→ RECORD SET:
━━━━━━━━━━━━━━━━━━━━

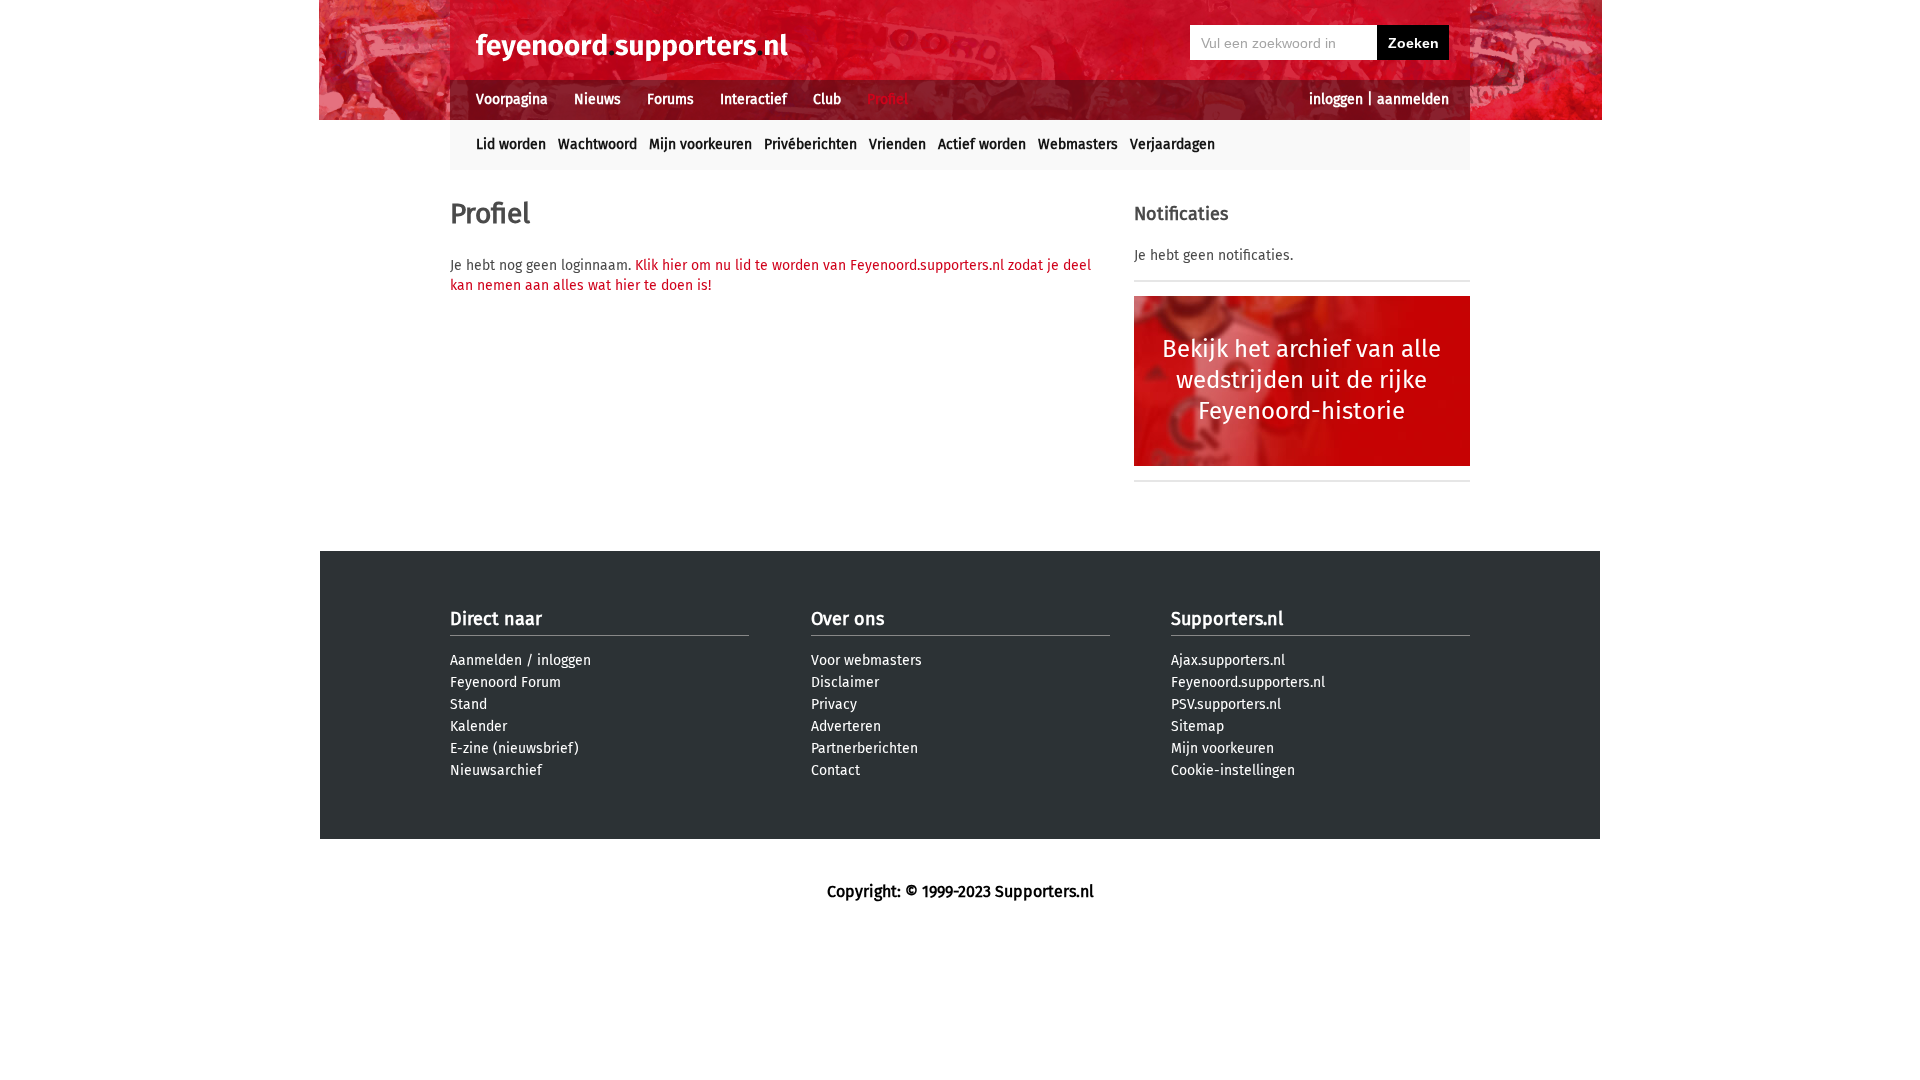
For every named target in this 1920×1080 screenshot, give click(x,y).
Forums (670, 99)
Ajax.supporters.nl (1228, 660)
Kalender (478, 726)
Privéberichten (810, 144)
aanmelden (1413, 99)
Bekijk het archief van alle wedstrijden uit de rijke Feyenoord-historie (1301, 380)
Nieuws (597, 99)
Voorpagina (512, 99)
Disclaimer (845, 682)
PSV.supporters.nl (1226, 704)
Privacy (834, 704)
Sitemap (1197, 726)
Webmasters (1078, 144)
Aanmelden (486, 660)
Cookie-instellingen (1233, 770)
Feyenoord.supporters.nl (1248, 682)
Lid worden (511, 144)
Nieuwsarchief (496, 770)
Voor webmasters (866, 660)
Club (827, 99)
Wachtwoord (597, 144)
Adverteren (846, 726)
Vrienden (897, 144)
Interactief (753, 99)
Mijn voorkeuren (700, 144)
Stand (468, 704)
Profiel (887, 99)
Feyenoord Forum (505, 682)
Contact (835, 770)
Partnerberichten (864, 748)
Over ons (847, 619)
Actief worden (982, 144)
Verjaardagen (1172, 144)
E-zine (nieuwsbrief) (514, 748)
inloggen (1336, 99)
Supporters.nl (1227, 619)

━━━━━━━━━━━━━━━━━━━━

→ TASK DETAILS: Any images must be left out; transcribe the rest of the material exactly.

→ TASK ANSWER:
For every named target in this 1920×1080 screenshot, give click(x,y).
Forums (670, 99)
Ajax.supporters.nl (1228, 660)
Kalender (478, 726)
Privéberichten (810, 144)
aanmelden (1413, 99)
Bekijk het archief van alle wedstrijden uit de rijke Feyenoord-historie (1301, 380)
Nieuws (597, 99)
Voorpagina (512, 99)
Disclaimer (845, 682)
PSV.supporters.nl (1226, 704)
Privacy (834, 704)
Sitemap (1197, 726)
Webmasters (1078, 144)
Aanmelden (486, 660)
Cookie-instellingen (1233, 770)
Feyenoord.supporters.nl (1248, 682)
Lid worden (511, 144)
Nieuwsarchief (496, 770)
Voor webmasters (866, 660)
Club (827, 99)
Wachtwoord (597, 144)
Adverteren (846, 726)
Vrienden (897, 144)
Interactief (753, 99)
Mijn voorkeuren (700, 144)
Stand (468, 704)
Profiel (887, 99)
Feyenoord Forum (505, 682)
Contact (835, 770)
Partnerberichten (864, 748)
Over ons (847, 619)
Actief worden (982, 144)
Verjaardagen (1172, 144)
E-zine (nieuwsbrief) (514, 748)
inloggen (1336, 99)
Supporters.nl (1227, 619)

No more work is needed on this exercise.